Name: Anonymous 2007-07-15 13:37 ID:kBIa13sy

I want to write programs as fast as I can. Which language should I learn?

Using program length as a rough indicator, Forth is the choice. Samples I've seen like web servers, operating systems, database managers, etc. are significantly shorter in Forth.

But I've seen some really short Perl and Haskell routines too.

And Lisp is supposed to allow you to work at such high levels of abstraction that it should also make short applications.

Ruby gets a lot of comments about short line counts compared to Perl and Python.

Assuming
   -identical toolset library functionality,
   -maximum expertise in all the candidate languages
   -no concern of readability, "transparent" design, or 
    execution speed
which language syntax will allow you to write your program fastest?

In b4 machine code.


Name: Anonymous 2007-07-16 10:44 ID:/Gbnttbz

>>4 [low bugs]
>>6 [large, growing, organized library]
>>11 [news to me. I'll look.]
>>12 [confirm my suspicion. Big learning curve is OK for pros.]
>>14 [Perl is domain-specific. Extraction and Report Language. Yep.]
>>15 [add Prolog to the list]
>>16 [good-looking documentation and samples, likely good intro to Forth]

Thanks for those replies.

>>20
Because many (not all) projects need the final, production version to be compiled to native code with an optimizing compiler tuned to the local CPU. So I distinguish the protoyping stage from the optimizing stage; the first stage goal is fast development, the second stage goal is fast execution. I know the leading byte code compilers are pretty quick, but if your customers will use your product hours every day for years, every second you can save them counts. Think of that every time your computer keeps you waiting.
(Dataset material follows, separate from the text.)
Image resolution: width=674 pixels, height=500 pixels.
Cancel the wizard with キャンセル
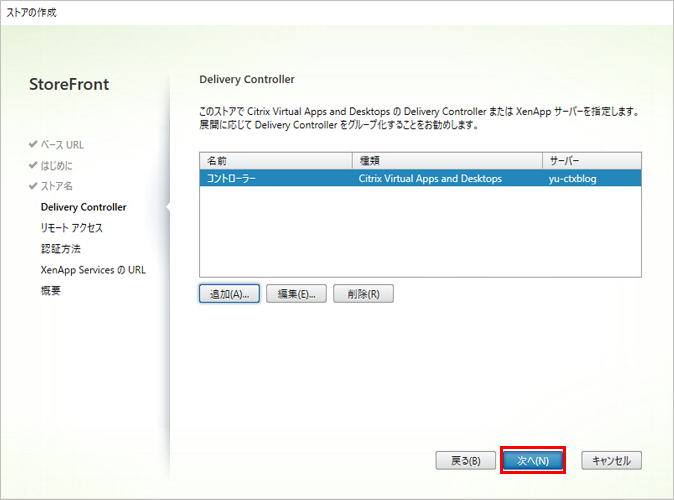point(611,461)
Forth is stil at the top of my list, but post #6 reminded me of the value of CPAN: tons of code gathered in one place and indexed. That could outweigh everything else in terms of saving time.

Regarding high level abstraction, I've seen this mentioned a lot, but I haven't found good examples of it in full-size applications. However, I HAVE found good examples of Forth factoring in applications. I'm sure I'm just looking in the wrong places. Anyone know some LISP applications that use good abstraction principles?